Ride the Lightning

Cybersecurity and Future of Law Practice Blog
by Sharon D. Nelson Esq., President of Sensei Enterprises, Inc.

Duplicate Consolidation: Ethics and E-Discovery Review

January 19, 2010

Hat tip to Joe Howie for passing along an excellent article which he co-authored with Patrick Oot and Anne Kershaw. The article appears in the January/February 2010 edition of the ACC Docket (the Journal of the Association of Corporate Counsel).

Though it has a broad title, "Ethics and E-Discovery Review" is really focused on the issue of duplicate consolidation. I am only guessing, but I speculate that the title was meant to attract the average lawyer – I can tell you for a fact that most lawyer audiences look at me blankly when I use the term "duplicate consolidation."

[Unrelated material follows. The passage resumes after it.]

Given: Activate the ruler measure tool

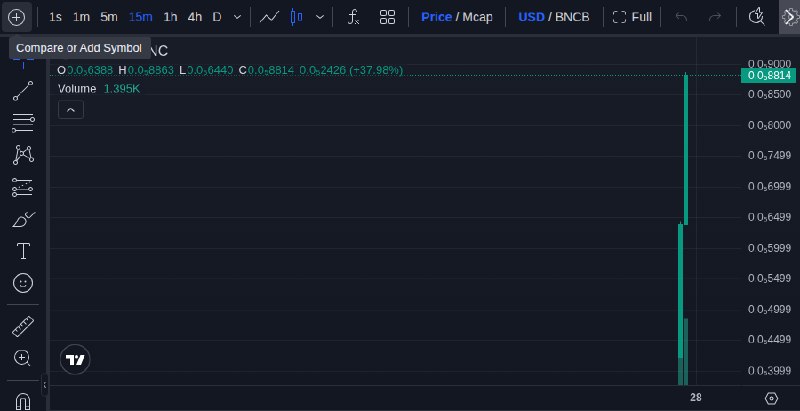Looking at the screenshot, I should point(22,326).
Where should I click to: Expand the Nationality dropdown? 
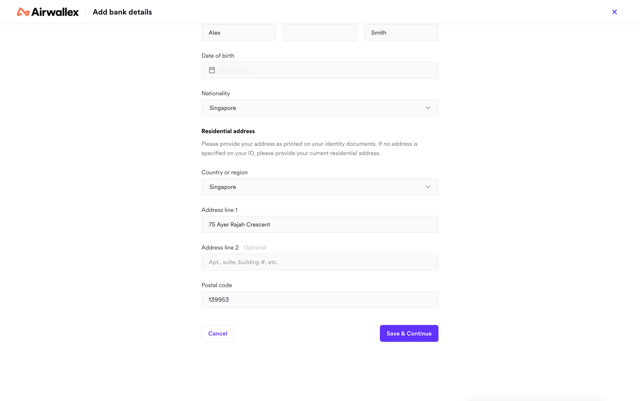[320, 108]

The article is extremely well-written and provides an in-depth look at the cost savings that may be achieved through duplicate consolidation. It also suggests something I fear to be all too true, that many lawyers prefer to keep the billable hours up rather than save clients money.

The authors open with quite a punch so I'll quote the first paragraph:

"A recent study published by the Ediscovery Institute based on a survey of leading ediscovery providers (Deduping Survey) shows that, despite the technical ability to suppress or consolidate duplicates within an electronic document population, chances are about 50-50 that your outside counsel fails to take advantage of this technology, opting instead to double-bill for reviewing unnecessary duplicates for privilege, confidentiality and relevance. The study shows that, on average, law firms that do not consolidate duplicates across custodians are reviewing 27 percent more records than needed, and in some cases 60 percent or more, raising serious ethical issues involving conflicts of interest and technical competency."

The opening sure piqued my interest – and the article delivered on the promise of its opening. Well worth reading this one.